An HTML5 app is housed on the Web and runs inside a mobile browser. That differs from apps built specifically for Apple devices or Google’s Android operating system. HTML5 does not need to be built from scratch for each OS. The developers are looking for efficient ways to build games since HTML5 enables them to “write once and have it run anywhere.”
Mobile veteran Erdolo Eromo believes that HTML5 offers advantages that native apps don’t have. “With Apple and Google taking the lion’s share of revenues from game developers, direct carrier billing through companies like Payvia has become an attractive option for developers everywhere.”
HTML5 is a markup language for structuring and presenting content for the web and a core technology of the Internet. According to Wikipedia, “its core aims have been to improve the language with support for the latest multimedia while keeping it easily readable by humans and consistently understood by computers and devices”.
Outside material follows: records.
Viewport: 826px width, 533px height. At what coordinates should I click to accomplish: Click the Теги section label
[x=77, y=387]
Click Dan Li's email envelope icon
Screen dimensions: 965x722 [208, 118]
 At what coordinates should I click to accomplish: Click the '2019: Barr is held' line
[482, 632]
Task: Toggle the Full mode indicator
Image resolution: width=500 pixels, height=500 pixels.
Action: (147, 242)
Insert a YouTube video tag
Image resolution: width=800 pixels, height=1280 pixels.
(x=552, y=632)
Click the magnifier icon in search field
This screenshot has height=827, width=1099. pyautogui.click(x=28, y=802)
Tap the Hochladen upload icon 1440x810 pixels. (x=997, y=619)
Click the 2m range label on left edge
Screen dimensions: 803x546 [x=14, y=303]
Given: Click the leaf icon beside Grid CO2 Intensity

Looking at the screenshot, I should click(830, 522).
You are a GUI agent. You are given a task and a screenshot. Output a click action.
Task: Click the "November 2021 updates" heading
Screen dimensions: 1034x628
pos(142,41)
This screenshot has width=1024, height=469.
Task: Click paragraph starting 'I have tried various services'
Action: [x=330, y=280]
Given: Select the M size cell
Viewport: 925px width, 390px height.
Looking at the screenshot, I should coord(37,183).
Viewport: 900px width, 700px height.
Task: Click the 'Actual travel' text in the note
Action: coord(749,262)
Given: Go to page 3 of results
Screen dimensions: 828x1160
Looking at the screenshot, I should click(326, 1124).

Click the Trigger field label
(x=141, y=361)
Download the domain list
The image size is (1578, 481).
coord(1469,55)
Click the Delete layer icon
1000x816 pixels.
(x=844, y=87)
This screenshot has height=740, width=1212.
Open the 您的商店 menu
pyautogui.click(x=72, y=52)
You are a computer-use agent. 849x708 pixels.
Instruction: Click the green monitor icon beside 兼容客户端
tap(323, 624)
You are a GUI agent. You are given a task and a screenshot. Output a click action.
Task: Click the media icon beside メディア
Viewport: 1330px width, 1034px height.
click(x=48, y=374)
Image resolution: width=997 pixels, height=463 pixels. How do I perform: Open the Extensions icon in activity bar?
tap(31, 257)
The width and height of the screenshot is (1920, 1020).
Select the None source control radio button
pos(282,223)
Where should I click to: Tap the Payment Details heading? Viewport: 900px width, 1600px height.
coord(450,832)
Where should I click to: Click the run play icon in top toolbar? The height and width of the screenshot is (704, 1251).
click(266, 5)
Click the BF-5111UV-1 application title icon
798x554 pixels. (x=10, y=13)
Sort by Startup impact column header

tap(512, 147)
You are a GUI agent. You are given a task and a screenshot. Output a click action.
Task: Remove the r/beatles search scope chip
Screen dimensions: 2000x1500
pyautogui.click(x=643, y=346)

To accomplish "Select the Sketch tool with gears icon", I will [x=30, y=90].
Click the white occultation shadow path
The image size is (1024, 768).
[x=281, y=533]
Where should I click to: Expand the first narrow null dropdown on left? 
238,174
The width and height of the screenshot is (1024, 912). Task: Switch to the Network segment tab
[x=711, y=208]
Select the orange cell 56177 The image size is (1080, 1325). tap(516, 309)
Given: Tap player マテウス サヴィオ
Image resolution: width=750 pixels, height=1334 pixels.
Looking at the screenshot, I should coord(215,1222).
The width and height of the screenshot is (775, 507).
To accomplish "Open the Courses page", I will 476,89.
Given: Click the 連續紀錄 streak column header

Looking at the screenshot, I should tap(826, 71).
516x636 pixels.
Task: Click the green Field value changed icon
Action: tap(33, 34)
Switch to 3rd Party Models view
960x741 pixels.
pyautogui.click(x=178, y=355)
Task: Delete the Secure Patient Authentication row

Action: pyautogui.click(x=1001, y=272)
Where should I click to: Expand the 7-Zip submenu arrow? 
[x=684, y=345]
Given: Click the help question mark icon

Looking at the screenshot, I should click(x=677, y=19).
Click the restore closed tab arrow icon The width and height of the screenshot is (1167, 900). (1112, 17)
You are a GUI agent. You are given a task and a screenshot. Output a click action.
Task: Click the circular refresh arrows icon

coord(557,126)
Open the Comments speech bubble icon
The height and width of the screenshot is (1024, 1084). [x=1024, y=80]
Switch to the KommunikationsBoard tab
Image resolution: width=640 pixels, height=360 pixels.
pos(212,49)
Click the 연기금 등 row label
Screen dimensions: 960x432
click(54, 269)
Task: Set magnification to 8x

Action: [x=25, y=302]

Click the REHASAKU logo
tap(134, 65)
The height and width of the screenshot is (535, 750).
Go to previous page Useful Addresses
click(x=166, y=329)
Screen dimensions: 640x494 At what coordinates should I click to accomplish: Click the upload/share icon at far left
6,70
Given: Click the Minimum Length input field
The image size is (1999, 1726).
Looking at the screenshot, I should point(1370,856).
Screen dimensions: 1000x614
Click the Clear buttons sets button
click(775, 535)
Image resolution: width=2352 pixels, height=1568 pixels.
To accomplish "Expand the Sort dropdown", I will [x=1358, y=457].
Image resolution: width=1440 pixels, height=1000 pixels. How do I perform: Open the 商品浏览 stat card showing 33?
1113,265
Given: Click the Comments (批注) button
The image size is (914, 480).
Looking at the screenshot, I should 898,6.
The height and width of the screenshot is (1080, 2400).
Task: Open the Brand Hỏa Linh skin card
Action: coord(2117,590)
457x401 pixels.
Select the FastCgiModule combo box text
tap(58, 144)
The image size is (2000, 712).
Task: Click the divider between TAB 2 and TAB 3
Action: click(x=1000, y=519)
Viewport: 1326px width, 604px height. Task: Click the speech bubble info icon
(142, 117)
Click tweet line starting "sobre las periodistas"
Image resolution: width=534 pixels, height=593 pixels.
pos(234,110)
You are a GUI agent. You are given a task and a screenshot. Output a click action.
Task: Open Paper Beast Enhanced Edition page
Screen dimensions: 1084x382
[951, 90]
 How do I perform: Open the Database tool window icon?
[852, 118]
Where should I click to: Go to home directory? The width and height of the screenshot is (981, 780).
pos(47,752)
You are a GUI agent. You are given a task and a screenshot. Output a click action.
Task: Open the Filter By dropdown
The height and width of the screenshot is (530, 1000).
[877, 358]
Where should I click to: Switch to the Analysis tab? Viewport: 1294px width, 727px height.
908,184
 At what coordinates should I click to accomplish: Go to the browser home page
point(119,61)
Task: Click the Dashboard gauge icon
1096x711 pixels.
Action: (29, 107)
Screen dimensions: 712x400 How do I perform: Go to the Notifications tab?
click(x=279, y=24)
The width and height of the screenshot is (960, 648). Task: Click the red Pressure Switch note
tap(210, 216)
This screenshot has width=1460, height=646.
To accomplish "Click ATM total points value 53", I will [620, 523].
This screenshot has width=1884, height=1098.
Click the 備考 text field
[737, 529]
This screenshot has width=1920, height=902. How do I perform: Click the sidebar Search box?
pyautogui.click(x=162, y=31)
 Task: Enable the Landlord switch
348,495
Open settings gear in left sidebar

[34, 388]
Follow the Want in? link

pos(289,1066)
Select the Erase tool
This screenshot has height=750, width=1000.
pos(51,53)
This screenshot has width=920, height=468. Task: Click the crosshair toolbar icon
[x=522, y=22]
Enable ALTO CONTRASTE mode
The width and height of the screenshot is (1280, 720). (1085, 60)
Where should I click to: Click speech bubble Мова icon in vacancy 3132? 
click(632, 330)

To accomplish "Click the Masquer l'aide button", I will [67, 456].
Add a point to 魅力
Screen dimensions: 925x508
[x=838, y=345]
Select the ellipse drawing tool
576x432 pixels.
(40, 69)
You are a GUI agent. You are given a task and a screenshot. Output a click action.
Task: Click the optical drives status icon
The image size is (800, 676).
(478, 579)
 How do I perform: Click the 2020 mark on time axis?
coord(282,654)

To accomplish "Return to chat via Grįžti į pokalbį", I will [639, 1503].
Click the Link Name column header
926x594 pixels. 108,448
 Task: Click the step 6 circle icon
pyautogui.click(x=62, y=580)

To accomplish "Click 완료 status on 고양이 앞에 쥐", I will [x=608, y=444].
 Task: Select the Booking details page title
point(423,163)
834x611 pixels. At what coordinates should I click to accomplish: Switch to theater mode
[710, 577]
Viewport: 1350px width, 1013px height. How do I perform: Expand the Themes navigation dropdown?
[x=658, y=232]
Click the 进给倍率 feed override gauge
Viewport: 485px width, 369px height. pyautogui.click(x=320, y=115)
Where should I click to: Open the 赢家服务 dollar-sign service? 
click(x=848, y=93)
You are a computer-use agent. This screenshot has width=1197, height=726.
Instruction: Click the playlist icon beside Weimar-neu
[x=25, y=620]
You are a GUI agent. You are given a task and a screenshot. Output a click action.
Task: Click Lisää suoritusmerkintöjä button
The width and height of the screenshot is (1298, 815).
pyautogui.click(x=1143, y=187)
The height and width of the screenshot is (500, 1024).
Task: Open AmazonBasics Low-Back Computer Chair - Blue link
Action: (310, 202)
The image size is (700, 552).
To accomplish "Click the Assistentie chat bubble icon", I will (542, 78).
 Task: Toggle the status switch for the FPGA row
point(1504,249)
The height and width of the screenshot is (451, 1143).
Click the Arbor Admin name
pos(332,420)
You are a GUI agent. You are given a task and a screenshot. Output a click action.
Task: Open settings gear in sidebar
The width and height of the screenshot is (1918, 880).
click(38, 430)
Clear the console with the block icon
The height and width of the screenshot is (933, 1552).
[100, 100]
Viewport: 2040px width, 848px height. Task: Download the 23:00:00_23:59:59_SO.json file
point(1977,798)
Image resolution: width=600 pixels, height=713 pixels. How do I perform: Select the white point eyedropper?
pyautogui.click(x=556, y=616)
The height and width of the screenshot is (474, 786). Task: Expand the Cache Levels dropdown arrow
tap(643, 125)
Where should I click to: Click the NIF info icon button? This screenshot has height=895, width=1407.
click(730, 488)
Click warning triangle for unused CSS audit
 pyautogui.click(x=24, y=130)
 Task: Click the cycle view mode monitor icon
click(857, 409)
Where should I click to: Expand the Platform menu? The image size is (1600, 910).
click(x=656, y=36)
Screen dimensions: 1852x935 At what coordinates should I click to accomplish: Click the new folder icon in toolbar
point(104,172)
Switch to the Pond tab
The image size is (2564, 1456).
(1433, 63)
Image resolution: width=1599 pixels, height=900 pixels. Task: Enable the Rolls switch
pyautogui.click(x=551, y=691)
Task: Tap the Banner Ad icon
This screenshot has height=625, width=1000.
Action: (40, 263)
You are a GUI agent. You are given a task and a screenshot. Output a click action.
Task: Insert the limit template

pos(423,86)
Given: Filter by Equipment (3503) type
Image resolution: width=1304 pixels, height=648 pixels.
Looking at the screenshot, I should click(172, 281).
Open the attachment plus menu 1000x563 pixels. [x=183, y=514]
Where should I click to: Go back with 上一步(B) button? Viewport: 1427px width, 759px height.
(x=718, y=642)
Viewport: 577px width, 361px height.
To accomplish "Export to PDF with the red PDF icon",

HTML5 faces challenges in the area of rich user experience and performance. Some industry experts contend that native apps are better suited for graphically-rich user interfaces. Additionally, some developers believe that native apps is better for monetization given that they can use Apple’s App Store and Google Play to reach out to a larger audience.
What has been the marketplace’s receptivity to HTML5? Eromo, who founded Payvia, saw the business increase its 2012 revenues by 400 percent. “The Direct Carrier Billing model, offered by companies like Payvia, is becoming one of the most attractive options for HTML5 monetization and offers a viable alternative to individual vendors selling their apps online.”
It’s kind of weird having an article about HTML5 that mentions Facebook choosing it, but avoiding every mention that about a year later Zuckerberg called that decision the biggest mistake he ever made (http://mashable.com/2012/09/11/html5-biggest-mistake/). Facebook cancelled the decision to use HTML to develop their mobile apps and went back to native development with huge gains in performance and user happiness. The HTML5 debate is a controversial one to say the least, and i would expect from a serious article that it would highlight pros but also the many cons of a technology. Unfortunately “write once run everywhere” is a utopia that was tried often before (Java comes to mind) but always failed, as the most experienced developers remember.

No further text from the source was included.